Extracted records:
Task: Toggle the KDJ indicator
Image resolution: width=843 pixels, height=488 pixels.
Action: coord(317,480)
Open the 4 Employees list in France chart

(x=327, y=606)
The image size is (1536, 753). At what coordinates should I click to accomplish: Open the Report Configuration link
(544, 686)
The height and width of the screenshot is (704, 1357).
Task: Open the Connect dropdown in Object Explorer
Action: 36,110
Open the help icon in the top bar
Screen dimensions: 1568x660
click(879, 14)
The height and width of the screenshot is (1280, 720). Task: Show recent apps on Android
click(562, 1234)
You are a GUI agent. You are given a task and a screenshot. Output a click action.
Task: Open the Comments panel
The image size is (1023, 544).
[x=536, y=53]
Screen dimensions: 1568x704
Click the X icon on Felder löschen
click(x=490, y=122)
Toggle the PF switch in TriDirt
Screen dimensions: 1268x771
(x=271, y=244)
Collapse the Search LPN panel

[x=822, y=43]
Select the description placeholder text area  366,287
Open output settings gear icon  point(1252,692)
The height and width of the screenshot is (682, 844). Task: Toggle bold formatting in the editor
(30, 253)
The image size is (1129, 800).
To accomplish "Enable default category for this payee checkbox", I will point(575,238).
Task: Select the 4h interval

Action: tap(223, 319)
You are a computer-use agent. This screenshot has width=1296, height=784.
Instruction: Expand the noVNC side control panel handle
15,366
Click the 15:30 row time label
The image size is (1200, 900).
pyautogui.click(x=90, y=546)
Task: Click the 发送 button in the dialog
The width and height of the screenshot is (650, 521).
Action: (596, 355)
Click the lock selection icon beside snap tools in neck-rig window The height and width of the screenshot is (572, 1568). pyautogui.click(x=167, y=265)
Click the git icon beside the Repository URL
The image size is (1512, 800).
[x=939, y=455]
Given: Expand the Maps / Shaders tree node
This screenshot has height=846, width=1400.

Aim: Please output the rows as a numbered list, beginning at the line that contains "Task: Click the 发送 button in the dialog" and stopping after the final line of the rows. Leave out any blank lines.

Correct result:
1. Task: Click the 发送 button in the dialog
2. The width and height of the screenshot is (650, 521).
3. Action: (596, 355)
4. Click the lock selection icon beside snap tools in neck-rig window The height and width of the screenshot is (572, 1568). pyautogui.click(x=167, y=265)
5. Click the git icon beside the Repository URL
6. The image size is (1512, 800).
7. [x=939, y=455]
8. Given: Expand the Maps / Shaders tree node
9. This screenshot has height=846, width=1400.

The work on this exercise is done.